Saved data entries |
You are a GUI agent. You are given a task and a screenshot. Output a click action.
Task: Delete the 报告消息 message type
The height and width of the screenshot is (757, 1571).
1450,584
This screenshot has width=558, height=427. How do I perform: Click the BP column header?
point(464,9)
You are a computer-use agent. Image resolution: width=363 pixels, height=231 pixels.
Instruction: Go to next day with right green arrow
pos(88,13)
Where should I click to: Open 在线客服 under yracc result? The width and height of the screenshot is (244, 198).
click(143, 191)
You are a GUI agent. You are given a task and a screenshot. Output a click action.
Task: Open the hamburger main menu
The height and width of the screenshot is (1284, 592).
---
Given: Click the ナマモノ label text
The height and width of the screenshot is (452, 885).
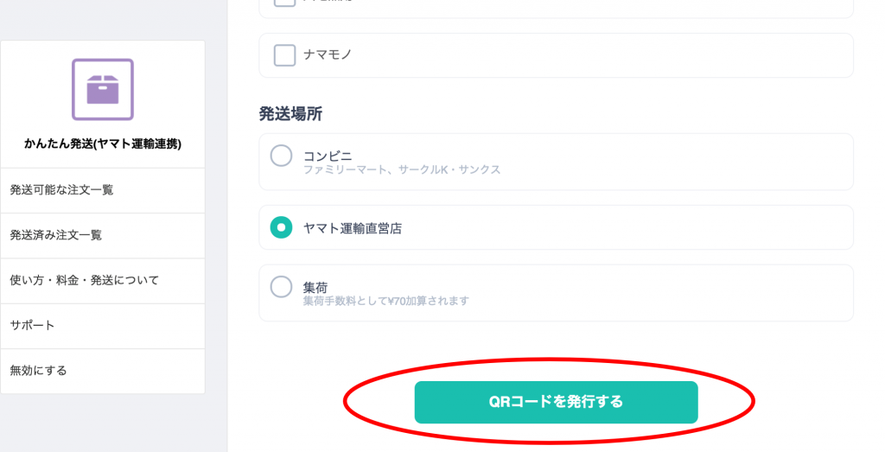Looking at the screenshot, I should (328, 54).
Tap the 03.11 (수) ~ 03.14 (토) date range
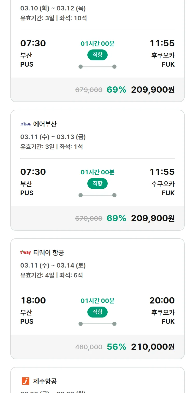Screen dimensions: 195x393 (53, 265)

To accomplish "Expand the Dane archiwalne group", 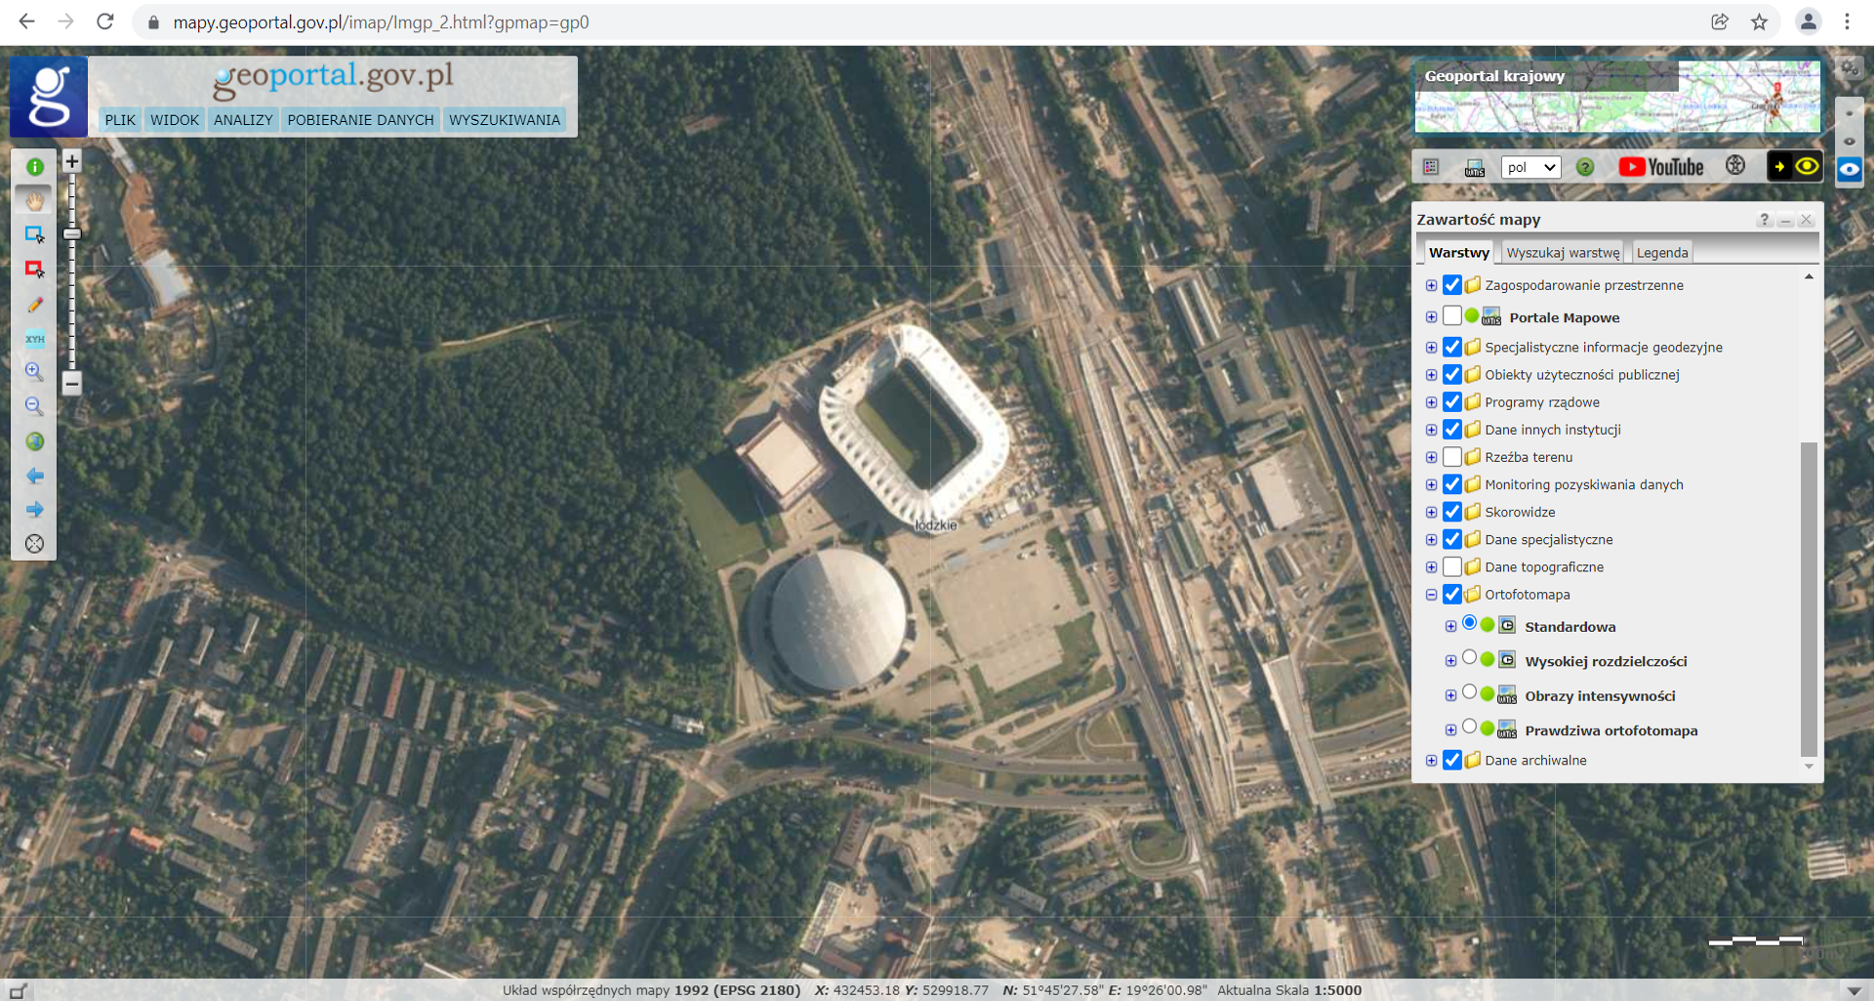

Your objective |
From the entries above, restate word for word the lines from the line containing "You are a computer-use" to the line containing "The height and width of the screenshot is (1284, 592).", both ends included, and nothing more.

Answer section |
You are a computer-use agent. Image resolution: width=363 pixels, height=231 pixels.
Instruction: Go to next day with right green arrow
pos(88,13)
Where should I click to: Open 在线客服 under yracc result? The width and height of the screenshot is (244, 198).
click(143, 191)
You are a GUI agent. You are given a task and a screenshot. Output a click action.
Task: Open the hamburger main menu
The height and width of the screenshot is (1284, 592).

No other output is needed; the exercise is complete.